Supported Grant Types
- Authorization Code - standard server-side flow
- Authorization Code with PKCE - PKCE challenge/verifier generated automatically
- Implicit - browser-based (deprecated in OAuth 2.1)
- Client Credentials - server-to-server, no user involved
- Resource Owner Password - direct username/password exchange
Creating a Configuration
- Go to the OAuth 2.0 page
- Click New Configuration
- Fill in the fields for your chosen grant type
- Click Save
Common fields:
| Field | Description |
|---|---|
| Client ID | From your OAuth provider |
| Client Secret | From your OAuth provider (stored server-side only) |
| Authorization URL | Provider's authorize endpoint |
| Token URL | Provider's token endpoint |
| Redirect URI | Auto-detected from your browser URL - typically http://localhost:5173/oauth/callback in dev or http://localhost:4000/oauth/callback in Docker |
| Scopes | Space-separated list of permissions |
Authorizing
- Click Authorize on your config
- A browser window opens to the provider's login page
- After granting access, the provider redirects back to Requesto
- The access token is stored client-side
Using a Token in Requests
In a request's Auth tab:
- Select OAuth 2.0 as the auth type
- Pick your saved configuration
- Send the request - the token is added as
Authorization: Bearer <token>
Token Storage
- Access tokens and refresh tokens: stored client-side (sessionStorage or localStorage, depending on your config choice)
- Client secrets: stored server-side only in
oauth-configs.json- never exposed to the frontend
Choose Session storage if tokens should be cleared when the browser tab closes, or Persistent if you want them to survive across sessions.
Automatic Refresh
If Auto Refresh Tokens is enabled on a config:
- Requesto will automatically refresh the token before it expires
- The refresh threshold (seconds before expiry) is configurable per config
You can also manually refresh by clicking Refresh Token on the OAuth page.
PKCE
When using the Authorization Code with PKCE grant type, PKCE is handled automatically - a code verifier and SHA-256 code challenge are generated with no extra configuration.

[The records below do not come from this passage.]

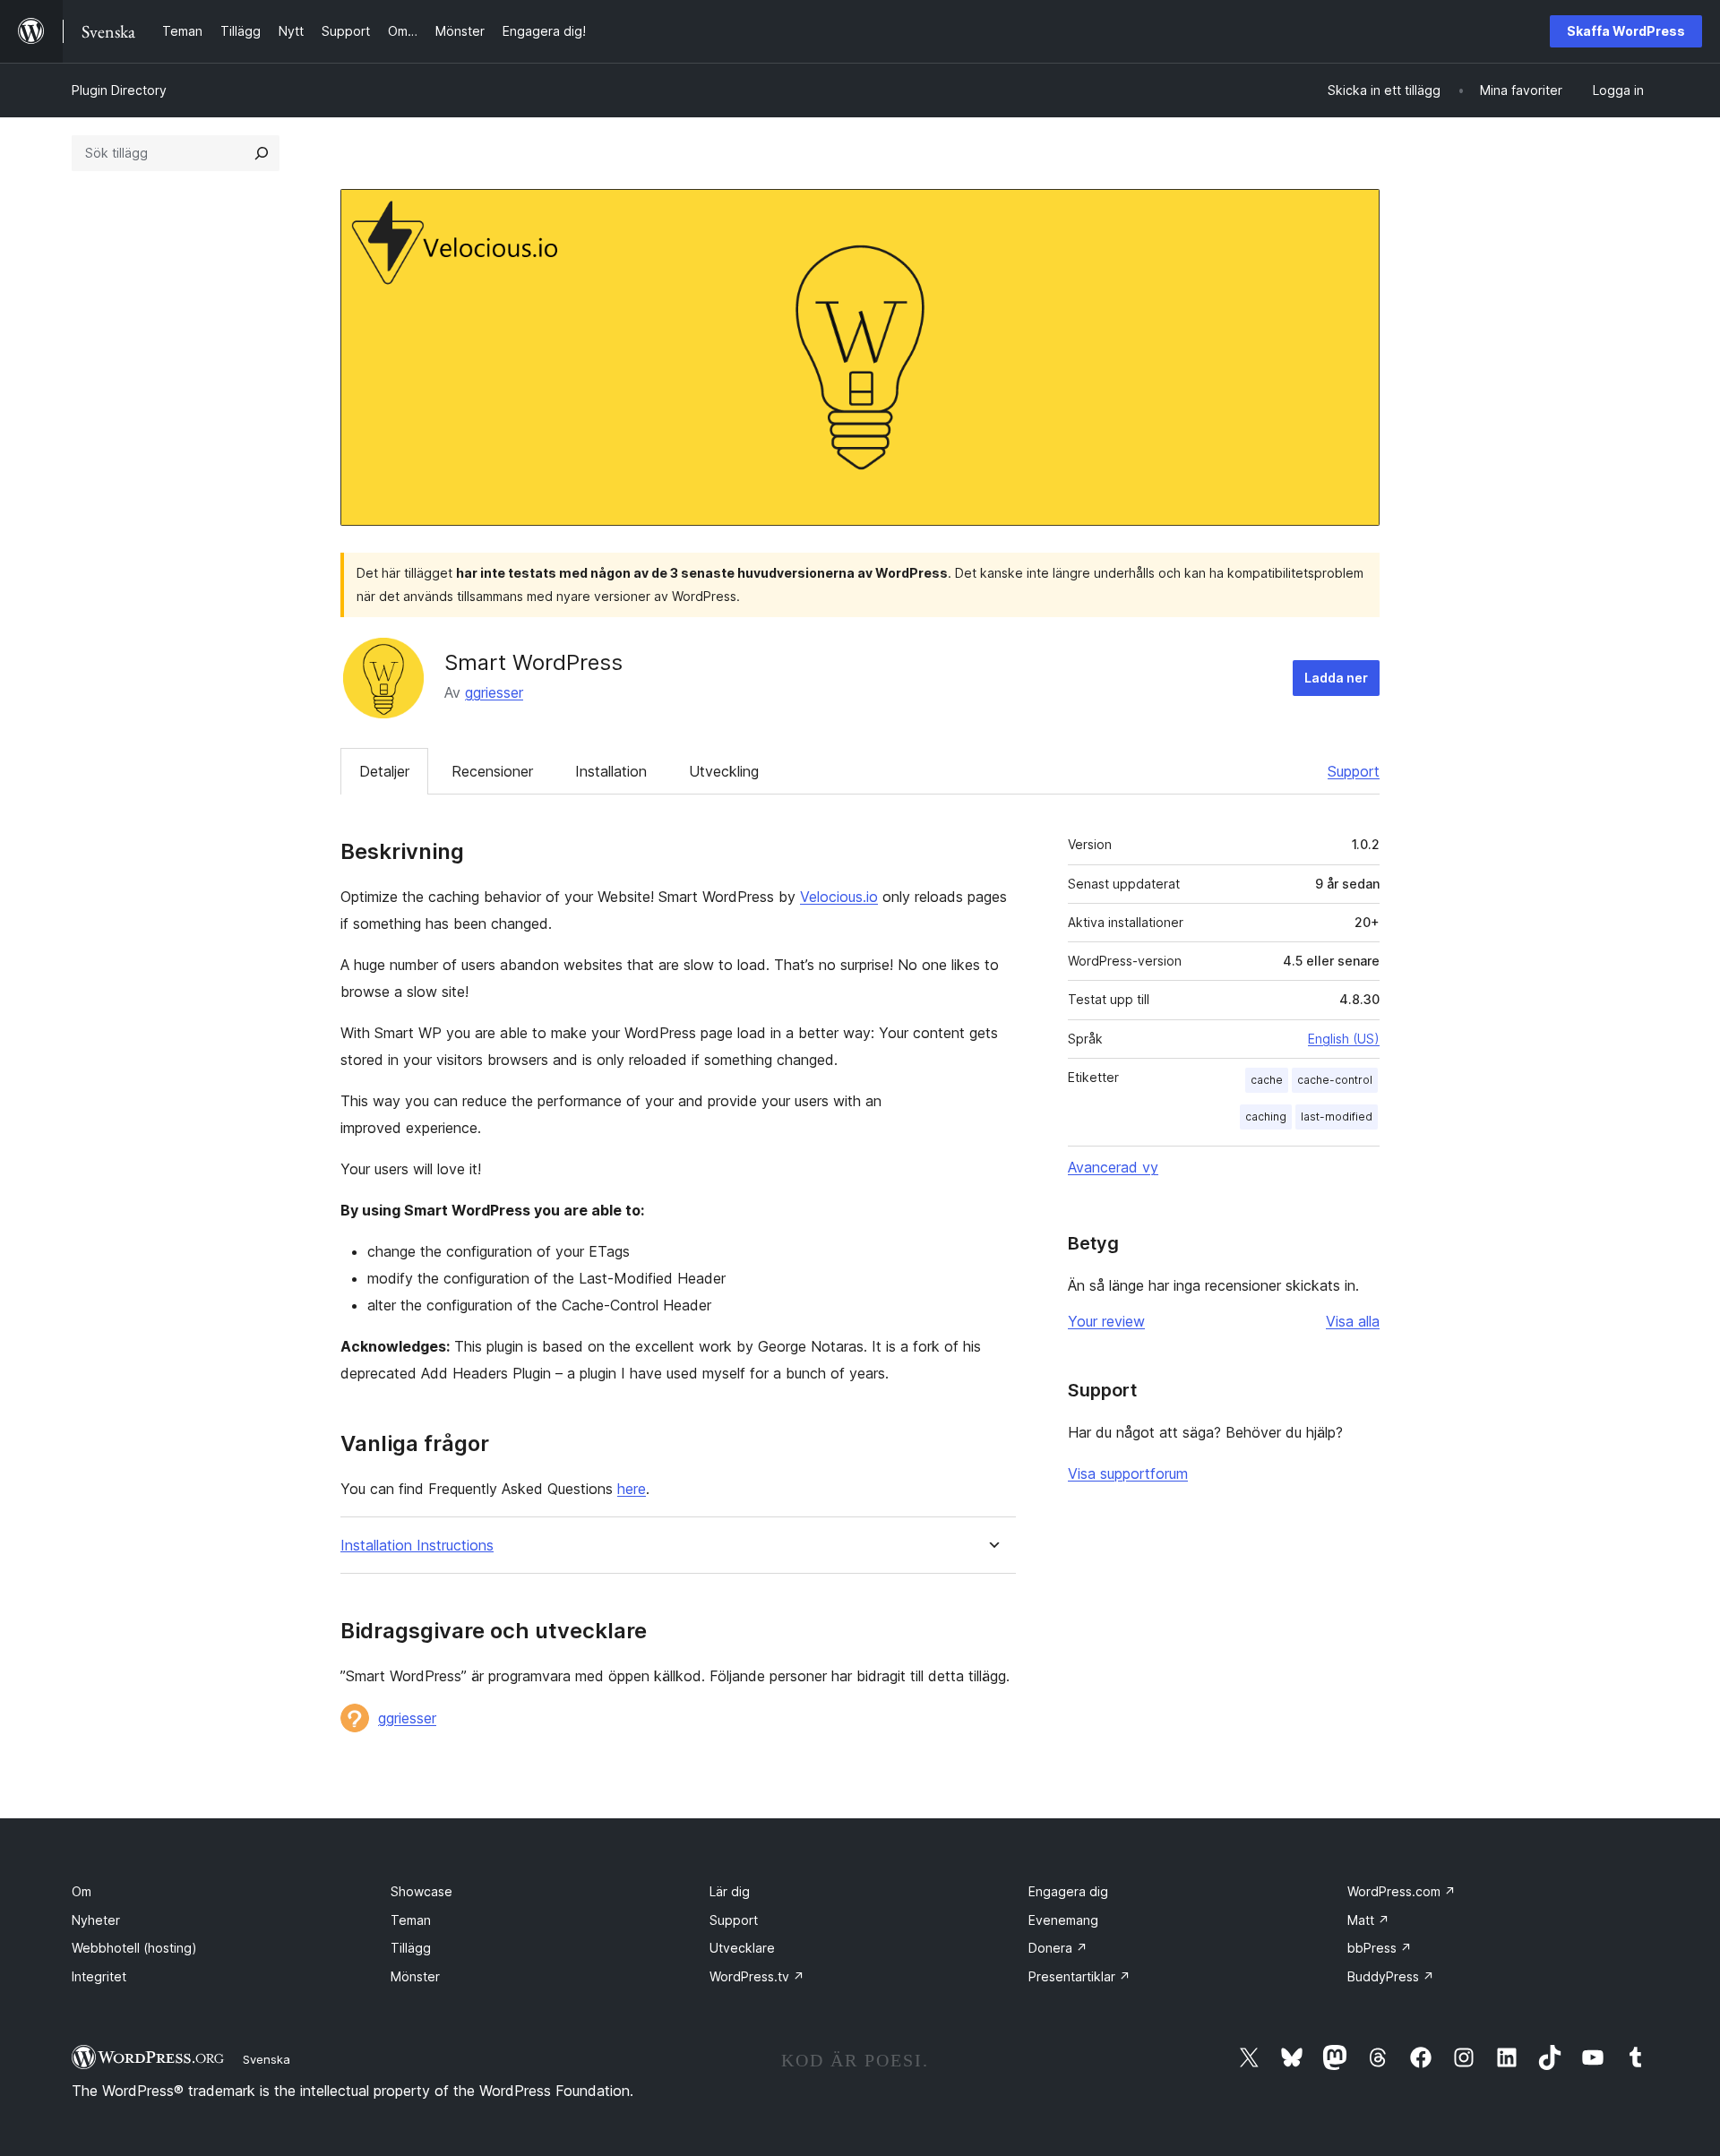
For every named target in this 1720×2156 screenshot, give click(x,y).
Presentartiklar (1079, 1976)
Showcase (421, 1891)
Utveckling (724, 771)
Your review (1106, 1321)
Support (1354, 771)
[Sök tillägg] (262, 153)
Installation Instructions (417, 1545)
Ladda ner (1336, 677)
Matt (1368, 1920)
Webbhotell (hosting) (134, 1947)
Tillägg (411, 1947)
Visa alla (1353, 1321)
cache (1267, 1080)
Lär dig (730, 1891)
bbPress (1379, 1947)
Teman (411, 1920)
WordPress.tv (757, 1976)
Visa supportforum (1128, 1473)
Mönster (415, 1976)
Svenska (266, 2059)
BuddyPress (1390, 1976)
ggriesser (494, 692)
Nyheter (96, 1920)
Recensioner (492, 771)
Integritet (99, 1976)
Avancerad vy (1113, 1167)
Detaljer (384, 771)
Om (81, 1891)
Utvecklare (742, 1947)
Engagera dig (1068, 1891)
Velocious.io (839, 897)
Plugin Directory (119, 90)
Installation (611, 771)
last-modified (1336, 1116)
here (631, 1489)
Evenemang (1063, 1920)
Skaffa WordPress (1626, 31)
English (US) (1344, 1038)
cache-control (1334, 1080)
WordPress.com (1401, 1891)
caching (1265, 1116)
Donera (1058, 1947)
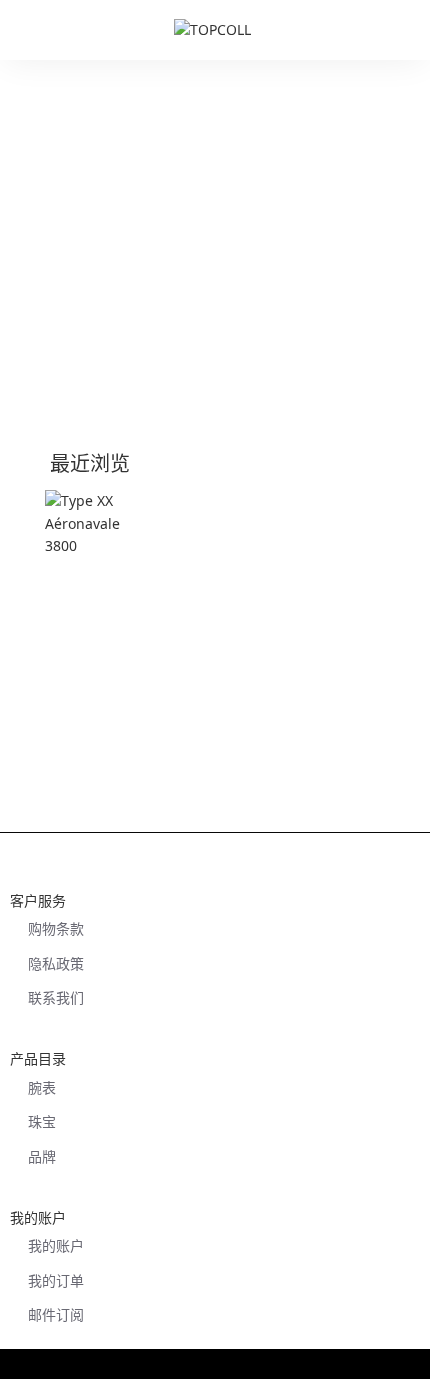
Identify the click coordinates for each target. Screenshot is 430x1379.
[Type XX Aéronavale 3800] (98, 543)
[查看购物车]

A state parameter is also generated automatically for CSRF protection on all authorization code flows.
Provider Examples
GitHub
Grant Type: Authorization Code
Authorization URL: https://github.com/login/oauth/authorize
Token URL: https://github.com/login/oauth/access_token
Scope: user repoGoogle
Grant Type: Authorization Code with PKCE
Authorization URL: https://accounts.google.com/o/oauth2/v2/auth
Token URL: https://oauth2.googleapis.com/token
Scope: openid https://www.googleapis.com/auth/userinfo.emailSpotify
Grant Type: Authorization Code with PKCE
Authorization URL: https://accounts.spotify.com/authorize
Token URL: https://accounts.spotify.com/api/token
Scope: user-read-private user-read-emailTroubleshooting
"Invalid Redirect URI" - The redirect URI registered with your provider must exactly match what Requesto sends. Check the auto-detected URI shown in the config form and register that exact value with your provider.
Token not refreshing - Make sure Auto Refresh is enabled in the config, and that your provider actually issued a refresh token (not all do).
Authorization window not opening - Check that your browser isn't blocking the popup. Verify the authorization URL is correct.